I would recommend calling the number on the application and seeing if they can just include all dendrobates, mantellas, etc in general under the propogation and sale list that they are putting together. 

Here is a link to the new law effective Jan 1. 
http://sites.state.pa.us/PA_Exec/Fish_B ... 79nprp.htm


----------



## Michael Shrom

I called and emailed the Dept. of Ag. about the permits. The best I can figure is they want you to have the permits by the 1st of the year but they won't have the list of the allowed animals posted till the end of January. Their is also the possibility they will only post animals that are not allowed. If they would post what is not allowed it would simplify things.


----------



## jth1974

Hello there Mike,

As a fellow breeder in the Great state of Pa thanks for posting this. Please keep us up to date as to what you hear back from them also. 

The way I am reading things it looks like any of us that want to breed and sell in Pa will have to get one of these permits. Thou technically right now I am a "hobbiest breeder" I figure I may as well get the permit as my collection has 300+ frogs and I would hate to get in any kind of legal trouble for not having the premits.


----------



## Ed

snip " They originally weren't going to charge fees for registration, looks like that changed. "endsnip

they moved from that position after the first meeting when they got an idea that there was a significant number of people keeping herps. 

It will have a major impact on Hamburg and any other shows in PA as it would also prohibit people meeting in the parking lot... 

Ed


----------



## kyle1745

Don't they have anything better to do than make laws like this?

Any thoughts on how this would impact people outside of the state selling animals to people in PA?

From a quick read of the link it seems this may only apply to native species of PA.


----------



## Michael Shrom

I think the native species is a big part of it. The way i read the Dept. of Ag. stuff you are required to have a live reptile and amphibian dealer permit to sell reptiles or amphibians in PA. If you are a resident of Pa. you need the artificial propagation permit to breed in Pa. I'm not sure if the dealer permit applies to sales through the mail. I think the reptile and amphibian dealers license replaces the old domestic animal dealer and hauler license. Some of the info is a little vague but I hope to figure out how to continue to be legit.

When the storm troopers show up at Hamburg I want them to leave me alone.


----------



## kyle1745

I read it quick and it seemed to be a draft but it seemed to only apply to native species of PA, so for most of what we work with it may not an issues. Granted with some of what you work with Mike you may have to work with it no matter what.

Keep us updated, as Im sure this is not the last and other states love to follow with this type of thing.


----------



## Ridge

Actually Kyle, this new law primarily applies to non Native species as it has always been illegal to sell PA native species. There is some discussion around propogation of native species since some people do breed native frogs and fish - primarily for fishing bait use. 

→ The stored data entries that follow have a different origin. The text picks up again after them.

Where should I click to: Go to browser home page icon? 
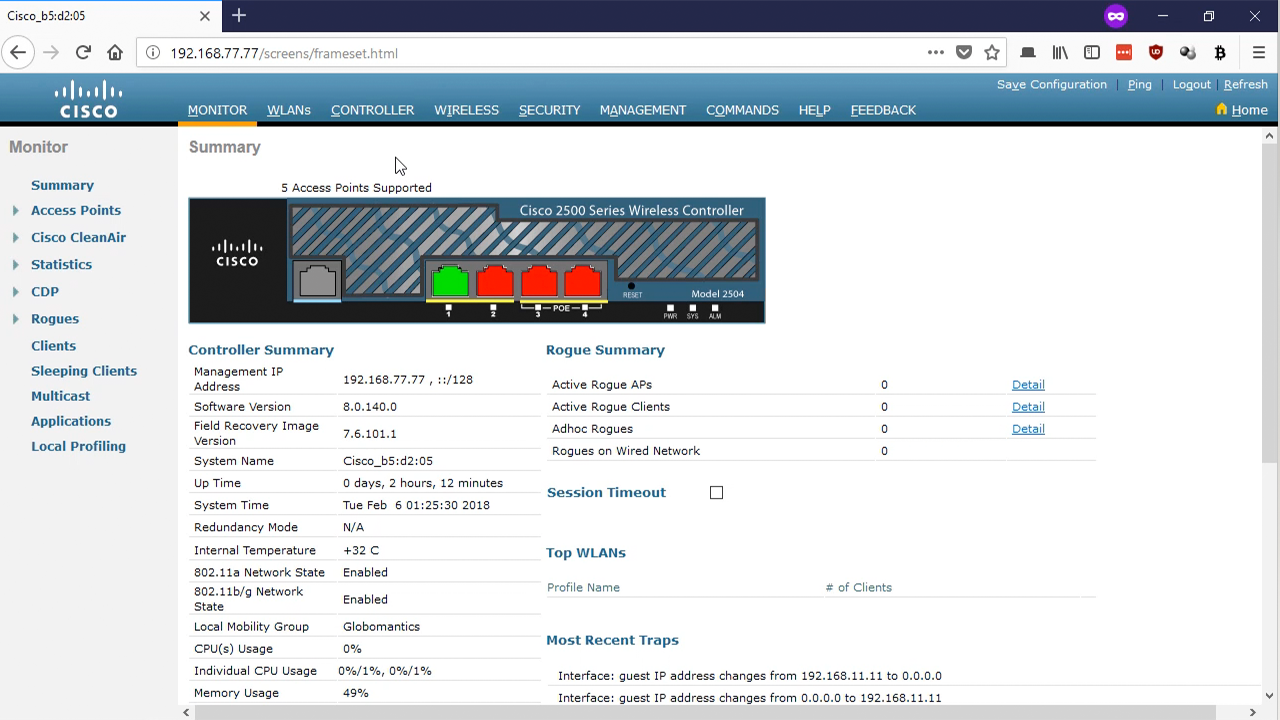(115, 53)
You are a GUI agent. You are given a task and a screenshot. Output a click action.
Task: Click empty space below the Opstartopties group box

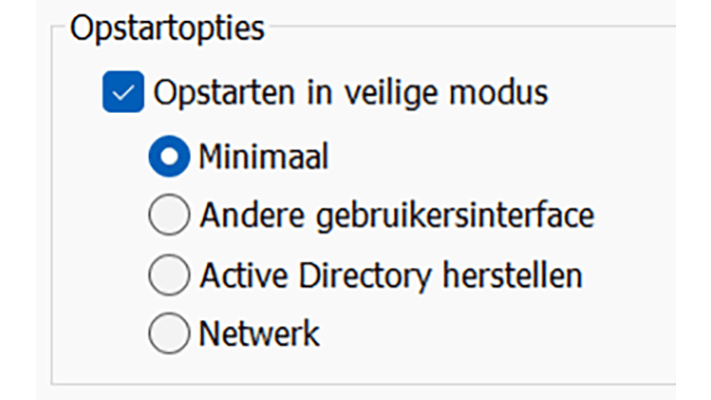coord(350,392)
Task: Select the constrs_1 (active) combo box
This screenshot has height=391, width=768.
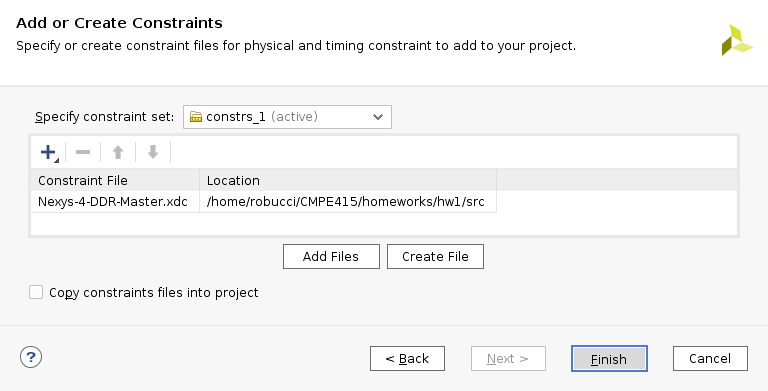Action: pyautogui.click(x=287, y=117)
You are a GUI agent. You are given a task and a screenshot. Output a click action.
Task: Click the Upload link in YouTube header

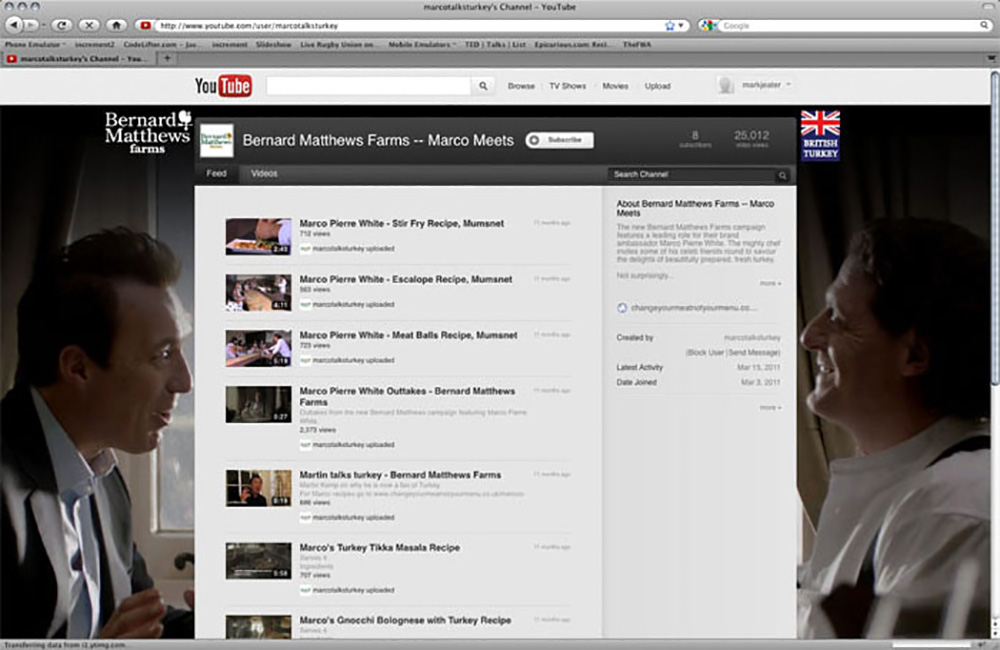657,87
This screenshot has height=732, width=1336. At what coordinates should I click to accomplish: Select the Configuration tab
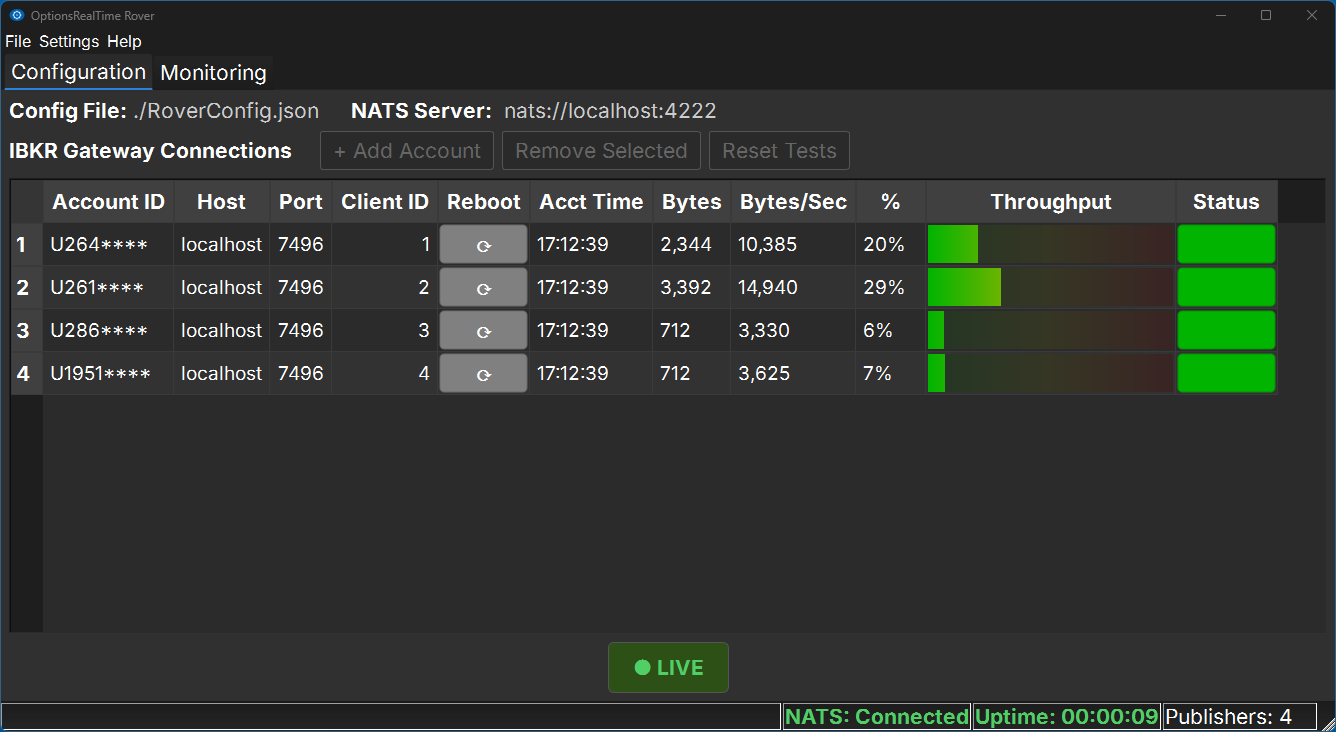pyautogui.click(x=78, y=72)
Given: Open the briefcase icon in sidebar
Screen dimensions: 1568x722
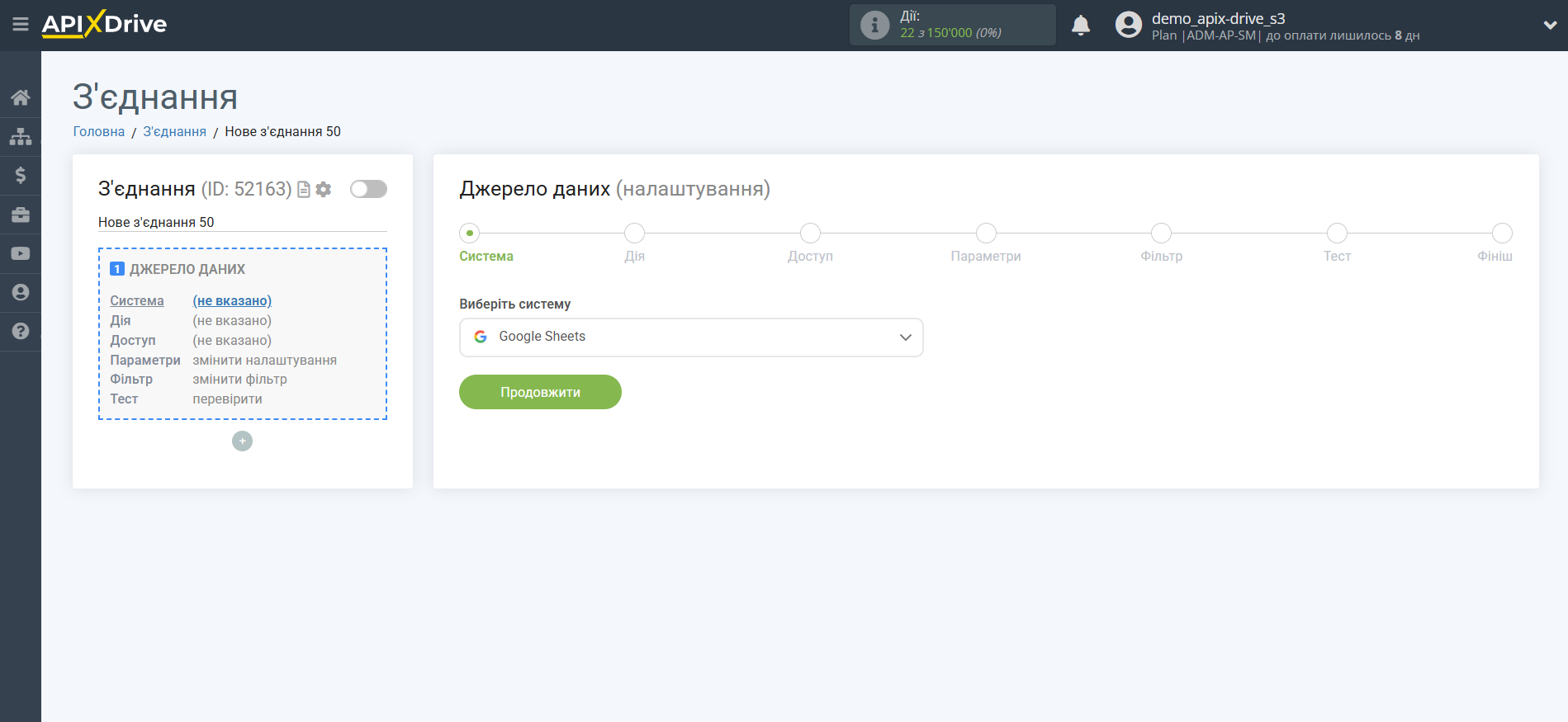Looking at the screenshot, I should coord(21,215).
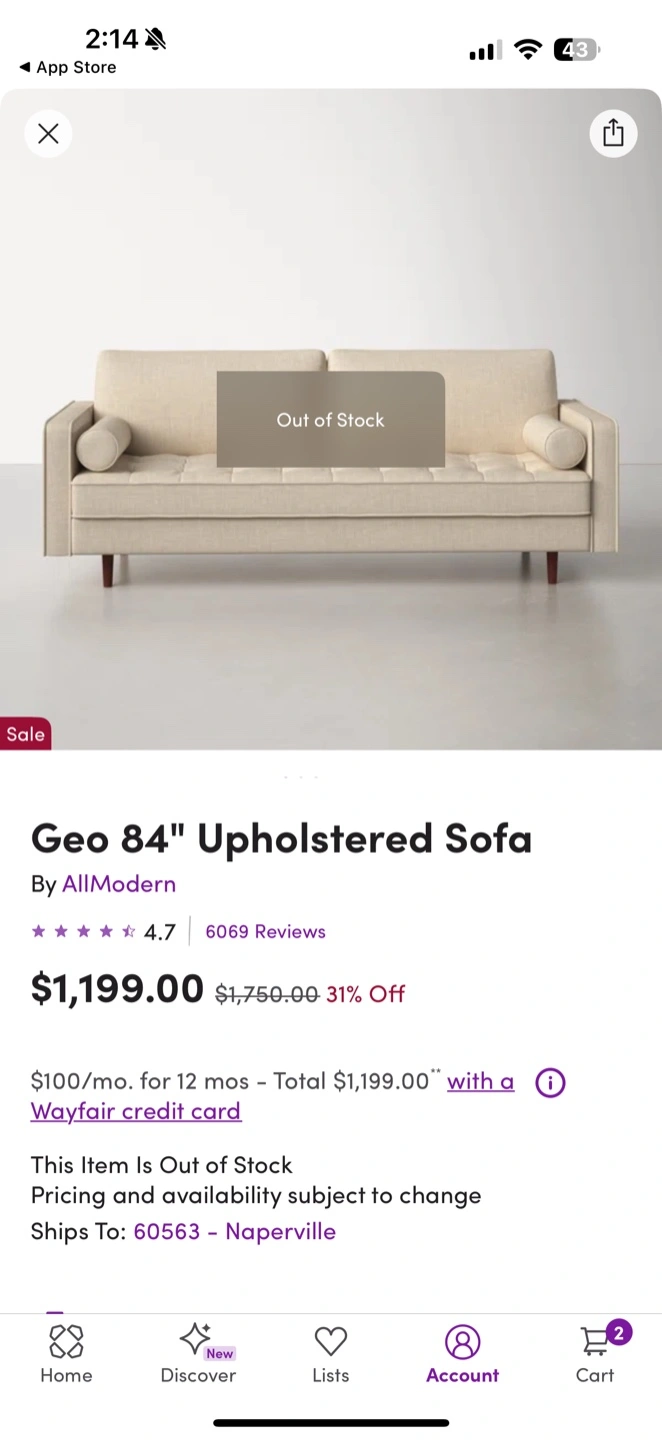The image size is (662, 1440).
Task: Open the Account profile icon
Action: [462, 1342]
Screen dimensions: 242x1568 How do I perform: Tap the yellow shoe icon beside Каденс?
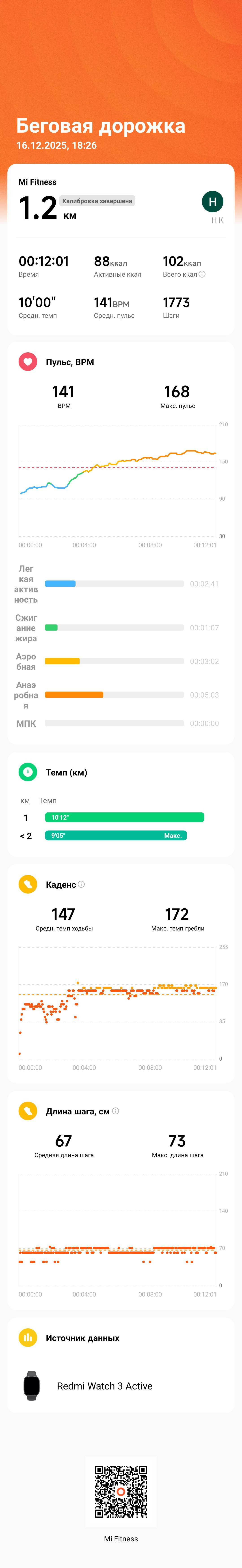(27, 884)
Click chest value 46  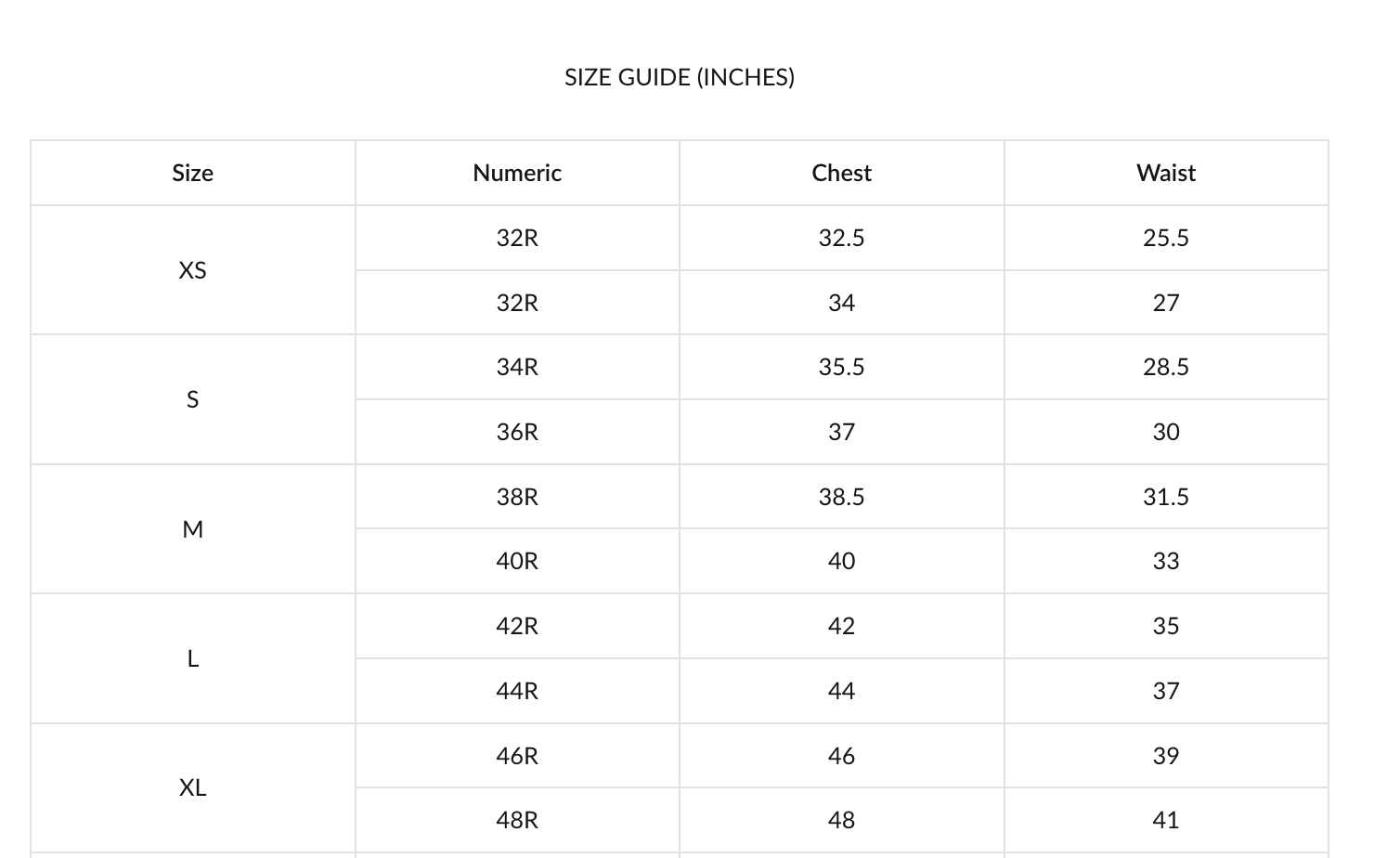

I hate this type of legislation because it is so vague that people will interpret it differently. For those of you in PA I would make sure you document your collection and breeding efforts now (prior to Jan 1) as a precautionary measure - that way you can fall on any grandfather clauses that may be necessary. I hate to think that the decision on what animals are allowed to be kept and bred in PA will probably be made by someone who has never seen a dart frog. 

Keep in mind that similar vague reptile laws occurred before in PA and Ohio with turtles. With this new law, Fish and Game just moved spotted turtles and Eastern Box turtles to the endangered species list. I am happy about that but if you have one of those as a pet you better have documentation that you had it previously and don't even think about breeding them. 

I am glad I don't live in PA anymore, but I am sorry for those of you that have to deal with this...


----------



## kyle1745

Some interesting qoutes from the link you posted, but honestly who writes this crap... Its some of the most unorganized contradicting crap around. Man am I glad I was never interested in law... 



> The proposed §79.8 provides that *except for hobby breeders*, it is unlawful to artificially propagate reptiles and amphibians without being registered with the Department. It further provides that artificial propagation is limited to species approved for propagation by the Commission, and the Commission will maintain a list of such species. Commission staff intend to develop this list with input from the captive breeders.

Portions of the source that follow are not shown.